En 2021, 727 signalements suspects ont été recensés dont 86,4 % suite à un dépôt de plainte. En ce qui concerne les cas de soumissions chimiques, l’enquête a dénombré 82 victimes avec une prédominance féminine (69,5 %/57 cas), âgées de 1 an à 64 ans. « Cela concerne tous les milieux, homme ou femmes, quelle que soit l’orientation sexuelle. On a tendance à penser que ce sont des personnes qui ont laissé leur verre sans surveillance, mais dans la majorité des cas la prise du produit a eu lieu dans un contexte privé et les auteurs étaient connus des victimes », détaille Leïla Chouachi.
Quelles sont les substances utilisées par les agresseurs ?

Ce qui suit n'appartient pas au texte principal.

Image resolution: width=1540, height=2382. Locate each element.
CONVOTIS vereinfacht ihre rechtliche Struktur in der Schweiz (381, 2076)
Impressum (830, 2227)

Là encore, l’enquête de l’ANSM est riche d’enseignements et résonne avec le témoignage de Sandrine Josso. « Dans la majorité des cas, il s’agit de médicaments psychoactifs comme les benzodiazépines, opioïdes et sédatifs mais ces dernières années l’écart se resserre avec les substances non médicamenteuses. En 2021, 44% des substances incriminées étaient des substances non médicamenteuses, la MDMA (principe actif de l’ecstasy sous forme de poudre blanche NDLR) arrive largement en tête », rapporte Leïla Chouachi.
Comment sensibiliser le grand public ?
Arrêter de boire le verre suspect, quitter précipitamment le lieu, appeler des proches… « Sandrine Josso, a eu tous les bons réflexes dans une telle situation », remarque l’auteure de l’enquête. « Je peux sensibiliser […] Allez faire une prise de sang, relever vos urines. Peut-être quand vous sortez, emportez un petit récipient pour récolter vos urines au cas où », a esquissé la députée.
Leïla Chouachi préconise, pour sa part, la mise en place d’un groupe de travail interministériel afin de former les professionnels de santé à repérer et à accompagner les victimes vers la judiciarisation. « Après le dépôt de plainte, la personne va être orientée vers un service médico-légal pour faire des analyses. En dehors de ce circuit judiciaire, vous n’allez pas vous-même aller dans un labo pour faire des analyses toxicologiques car ça peut coûter dans les 1 000 euros. Si la personne est sous l’emprise de substances et qu’elle se présente aux urgences, elle sera peut-être prise en charge. En revanche si elle se réveille le lendemain, elle devra s’orienter vers le dépôt de plainte pour faire les analyses. Si elle ne veut pas, l’urgence sanitaire, c’est qu’elle soit prise en charge pour mettre une place une prophylaxie post exposition au VIH, un suivi infectieux et la mettre sous contraception d’urgence. Il faudrait adapter les circuits de prise en charge et de détection pour chaque cas. On ne peut pas accompagner de la même manière, une personne majeure qui a pris des substances en boîte de nuit, un enfant victime d’un crime incestueux ou une femme sous emprise de son conjoint ».
Stress post-traumatique
Sandrine Josso s’est déclaré sur France 5 victime d’un stress post-traumatique. « Le black-out est extrêmement anxiogène et a des répercussions à long terme. Il peut conduire à des troubles du comportement alimentaire, des troubles de l’usage de substances, des tentatives de suicides ou des suicides. Un autre danger porte sur les prises prolongées, une sorte de routine toxique qui peut conduire à des accidents sur la voie publique », confirme Leïla Chaouchi.